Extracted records
▬▬▬▬▬▬▬▬▬▬

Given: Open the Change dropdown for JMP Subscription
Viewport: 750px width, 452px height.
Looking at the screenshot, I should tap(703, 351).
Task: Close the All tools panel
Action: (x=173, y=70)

▬▬▬▬▬▬▬▬▬▬

→ **What you should do**:
Type out the records above again, exactly the same.

→ **Result**:
Given: Open the Change dropdown for JMP Subscription
Viewport: 750px width, 452px height.
Looking at the screenshot, I should tap(703, 351).
Task: Close the All tools panel
Action: (x=173, y=70)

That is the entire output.